VIDEO ESSAY: Sight and Sound Film Poll – Adrian Martin on Philippe Garrel’s L’ENFANT SECRET

Press Play presents Sight and Sound Film Poll: Critics' Picks, a series of video essays featuring prominent film critics on films they selected for Sight and Sound magazine's poll of the greatest films of all time. New videos will premiere each week until the poll results are announced later this summer.

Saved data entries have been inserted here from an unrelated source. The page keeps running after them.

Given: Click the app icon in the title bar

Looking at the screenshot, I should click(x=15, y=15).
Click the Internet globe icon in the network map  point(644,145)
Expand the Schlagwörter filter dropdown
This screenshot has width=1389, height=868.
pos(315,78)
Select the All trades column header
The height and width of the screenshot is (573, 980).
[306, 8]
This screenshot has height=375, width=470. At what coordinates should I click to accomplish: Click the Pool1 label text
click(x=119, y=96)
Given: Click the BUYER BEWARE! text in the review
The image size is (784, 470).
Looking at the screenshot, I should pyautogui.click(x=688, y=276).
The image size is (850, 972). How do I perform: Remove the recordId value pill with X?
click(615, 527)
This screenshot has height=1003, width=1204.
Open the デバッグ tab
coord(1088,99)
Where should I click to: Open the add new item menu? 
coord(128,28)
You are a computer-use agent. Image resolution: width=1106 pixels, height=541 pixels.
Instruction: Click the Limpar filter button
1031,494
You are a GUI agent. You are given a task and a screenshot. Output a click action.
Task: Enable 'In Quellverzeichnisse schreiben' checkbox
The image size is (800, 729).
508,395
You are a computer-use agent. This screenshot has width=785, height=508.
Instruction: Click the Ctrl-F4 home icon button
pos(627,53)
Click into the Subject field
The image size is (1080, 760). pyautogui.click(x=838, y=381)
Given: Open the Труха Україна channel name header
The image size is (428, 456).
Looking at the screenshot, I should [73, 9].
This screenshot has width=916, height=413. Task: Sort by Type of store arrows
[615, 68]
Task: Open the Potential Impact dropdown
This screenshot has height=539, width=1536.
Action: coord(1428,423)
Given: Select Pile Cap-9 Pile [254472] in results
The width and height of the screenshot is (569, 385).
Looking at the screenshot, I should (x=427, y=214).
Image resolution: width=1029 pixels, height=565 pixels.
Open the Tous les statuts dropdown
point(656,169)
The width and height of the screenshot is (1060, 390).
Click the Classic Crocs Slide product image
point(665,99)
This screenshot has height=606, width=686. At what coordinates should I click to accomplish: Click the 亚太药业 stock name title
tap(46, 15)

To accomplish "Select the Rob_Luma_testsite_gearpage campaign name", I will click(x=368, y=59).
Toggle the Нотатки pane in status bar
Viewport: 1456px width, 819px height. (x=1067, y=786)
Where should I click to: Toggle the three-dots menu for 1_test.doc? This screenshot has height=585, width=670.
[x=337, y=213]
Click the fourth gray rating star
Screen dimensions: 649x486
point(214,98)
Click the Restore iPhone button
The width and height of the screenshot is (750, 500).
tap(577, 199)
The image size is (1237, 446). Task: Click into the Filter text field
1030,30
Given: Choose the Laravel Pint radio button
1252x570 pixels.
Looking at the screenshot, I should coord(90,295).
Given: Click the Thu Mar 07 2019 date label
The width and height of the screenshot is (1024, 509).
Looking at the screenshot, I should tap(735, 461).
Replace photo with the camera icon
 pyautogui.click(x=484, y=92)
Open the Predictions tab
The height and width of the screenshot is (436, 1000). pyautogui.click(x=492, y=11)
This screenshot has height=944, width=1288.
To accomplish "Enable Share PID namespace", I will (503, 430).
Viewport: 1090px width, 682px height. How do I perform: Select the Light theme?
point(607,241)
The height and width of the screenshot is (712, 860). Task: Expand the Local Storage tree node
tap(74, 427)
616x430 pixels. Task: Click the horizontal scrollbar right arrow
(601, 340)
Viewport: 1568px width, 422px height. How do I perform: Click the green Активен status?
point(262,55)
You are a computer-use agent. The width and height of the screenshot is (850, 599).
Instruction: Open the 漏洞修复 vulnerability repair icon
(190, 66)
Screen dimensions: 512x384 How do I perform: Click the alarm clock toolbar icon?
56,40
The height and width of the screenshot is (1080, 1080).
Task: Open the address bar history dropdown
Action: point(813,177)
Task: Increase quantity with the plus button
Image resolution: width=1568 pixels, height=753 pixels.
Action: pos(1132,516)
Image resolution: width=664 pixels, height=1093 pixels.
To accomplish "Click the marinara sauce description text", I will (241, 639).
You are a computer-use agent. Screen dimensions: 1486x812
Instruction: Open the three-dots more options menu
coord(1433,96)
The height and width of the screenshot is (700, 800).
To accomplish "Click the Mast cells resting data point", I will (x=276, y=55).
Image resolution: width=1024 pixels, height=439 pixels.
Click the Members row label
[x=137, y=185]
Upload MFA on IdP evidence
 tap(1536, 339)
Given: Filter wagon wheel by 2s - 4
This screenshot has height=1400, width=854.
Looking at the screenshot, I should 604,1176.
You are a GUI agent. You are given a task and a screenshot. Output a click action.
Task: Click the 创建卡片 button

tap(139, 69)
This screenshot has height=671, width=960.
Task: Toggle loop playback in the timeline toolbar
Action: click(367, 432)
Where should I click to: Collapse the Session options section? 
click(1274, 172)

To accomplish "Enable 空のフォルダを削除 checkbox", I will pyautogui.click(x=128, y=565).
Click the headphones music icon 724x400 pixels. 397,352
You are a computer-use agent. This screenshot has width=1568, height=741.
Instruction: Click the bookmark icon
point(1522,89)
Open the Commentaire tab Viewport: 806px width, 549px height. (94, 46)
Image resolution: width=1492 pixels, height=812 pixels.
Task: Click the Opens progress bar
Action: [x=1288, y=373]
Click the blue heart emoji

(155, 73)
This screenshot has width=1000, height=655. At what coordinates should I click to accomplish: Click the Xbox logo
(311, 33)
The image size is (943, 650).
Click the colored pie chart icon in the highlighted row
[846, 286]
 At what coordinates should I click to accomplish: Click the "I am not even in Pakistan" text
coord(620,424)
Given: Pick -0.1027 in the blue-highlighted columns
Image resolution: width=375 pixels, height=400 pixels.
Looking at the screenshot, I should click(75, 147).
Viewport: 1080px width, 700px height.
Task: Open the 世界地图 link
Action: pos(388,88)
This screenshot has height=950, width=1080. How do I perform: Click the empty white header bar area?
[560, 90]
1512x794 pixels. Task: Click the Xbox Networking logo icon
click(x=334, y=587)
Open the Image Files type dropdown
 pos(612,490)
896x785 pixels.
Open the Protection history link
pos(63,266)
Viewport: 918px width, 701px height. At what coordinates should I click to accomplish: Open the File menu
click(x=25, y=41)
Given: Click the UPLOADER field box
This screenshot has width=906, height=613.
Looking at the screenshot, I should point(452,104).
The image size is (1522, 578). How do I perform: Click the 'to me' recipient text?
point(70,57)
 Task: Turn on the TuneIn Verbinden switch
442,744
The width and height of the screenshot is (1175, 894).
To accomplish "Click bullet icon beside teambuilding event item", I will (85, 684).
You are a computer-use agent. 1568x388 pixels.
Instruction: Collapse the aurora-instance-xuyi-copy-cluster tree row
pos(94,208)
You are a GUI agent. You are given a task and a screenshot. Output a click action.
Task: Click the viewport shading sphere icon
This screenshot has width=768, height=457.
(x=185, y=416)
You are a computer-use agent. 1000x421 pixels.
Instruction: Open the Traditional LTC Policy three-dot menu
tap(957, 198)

When Adrian Martin visited Chicago last May, I made certain not to miss the opportunity to record him for this video series. Martin was one of the earliest enthusiasts of video essays when they started popping up online a few years ago, and I've wanted to collaborate with him since. At the tail end of a busy trip (a film criticism conference at Northwestern Univeristy and a master class on dance in cinema at the Univeristy of Chicago), we met to discuss his all-time favorite film, Philippe Garrel's L'Enfant Secret / Secret Child. The ease with which Martin delivers his testimony is remarkable (and made for a pleasant editing session); perhaps it's no surprise given that Martin has recorded 33 DVD commentaries and has regularly appeared on Australian TV and radio. I've long admired the range of his work: from mainstream broadcast media to teaching at Australia's Monash University; his writing appears in everything from books to international film journals to his own online journals, such as Lola (co-edited with Girish Shambu).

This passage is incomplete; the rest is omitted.